Using the Monotone Convergence Theorem to prove convergence of a recursively defined sequence.

Question

Say $x_n=2+\sqrt{x_{n-1}-2}$ and $x_0\geq2$ for $n\in\mathbb{N}$. Use the Monotone Convergence Theorem to prove that $x_n\to2$ or $x_n\to3$ as $n\to\infty$. Specifically, how do I prove that $x_n$ is decreasing?

Answer 1

Hint: If $x_0 = 3$, then $x_n = 3$ for all $n$. Similar for $x_0 = 2$. So assume $x_0 \neq 2, 3$.

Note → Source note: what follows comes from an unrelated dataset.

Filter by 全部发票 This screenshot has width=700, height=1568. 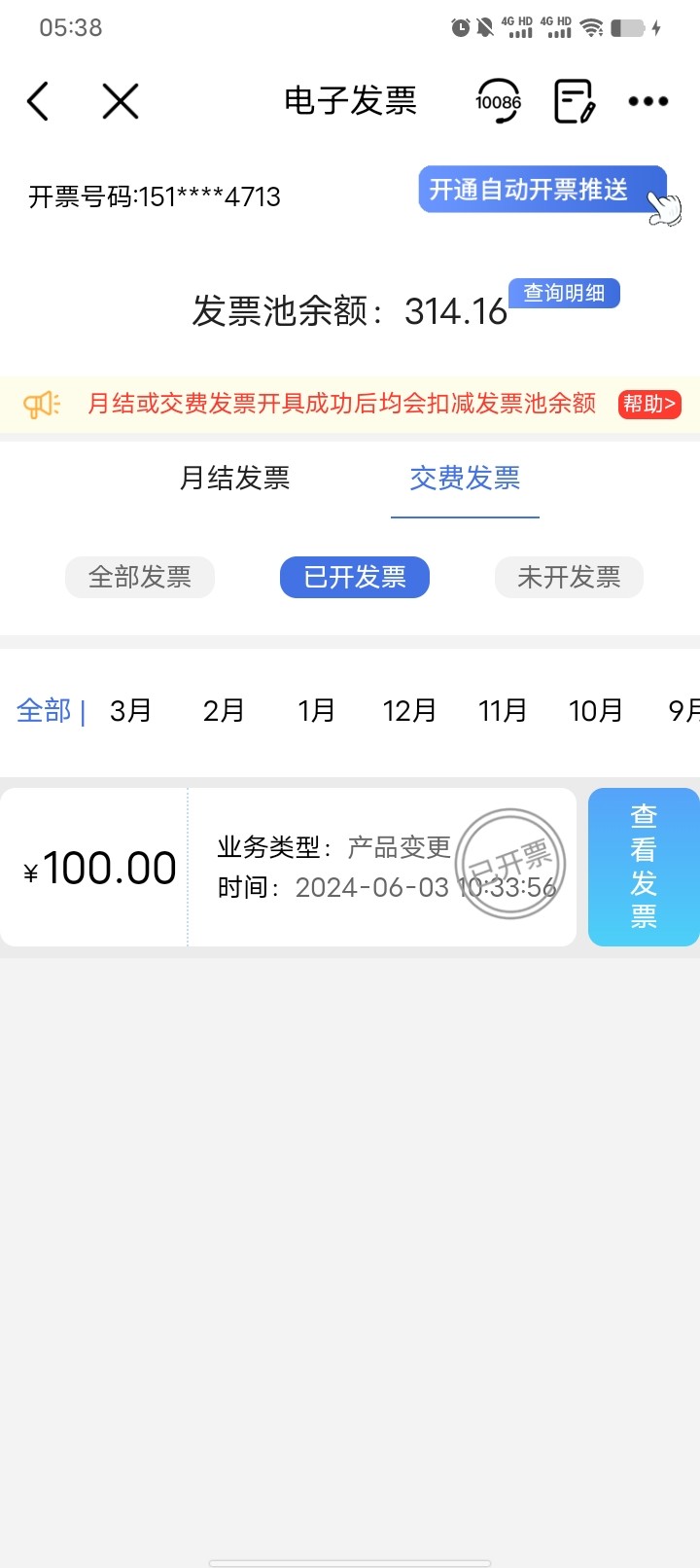coord(140,577)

$$x_1 = 2 + \sqrt{x_0 - 2}\Rightarrow x_1 - 2 = \sqrt{x_0- 2}$$

So whenever or not $x_1 <x_0$ or $x_1 > x_0$ depends on $x_0$. Note that

$$\begin{cases} x < \sqrt x & \text{if }0<x<1 \\ x > \sqrt x &\text{if } x>1\end{cases}$$

this implies

$$ \begin{cases} x_0 - 2 < \sqrt{x_0 - 2} & \text{if }2< x_0<3 \\ x_0 - 2 > \sqrt{x_0 - 2} &\text{if } x_0>3 \end{cases}$$

Thus $x_0 < x_1$ if $2<x_0<3$ and $x_0 > x_1$ if $x_0 > 3$. In general, we have

$$x_{n+1} = 2 + \sqrt{x_n -2} \Rightarrow (x_{n+1} -2)^2 = x_n -2.$$ Thus

$$(x_{n+1} - 2)^2 - (x_n -2)^2 = x_n - 2 - (x_{n-1} -2) = x_n - x_{n-1}$$

This inequality will be helpful for you to do the induction that $x_n$ is monotone.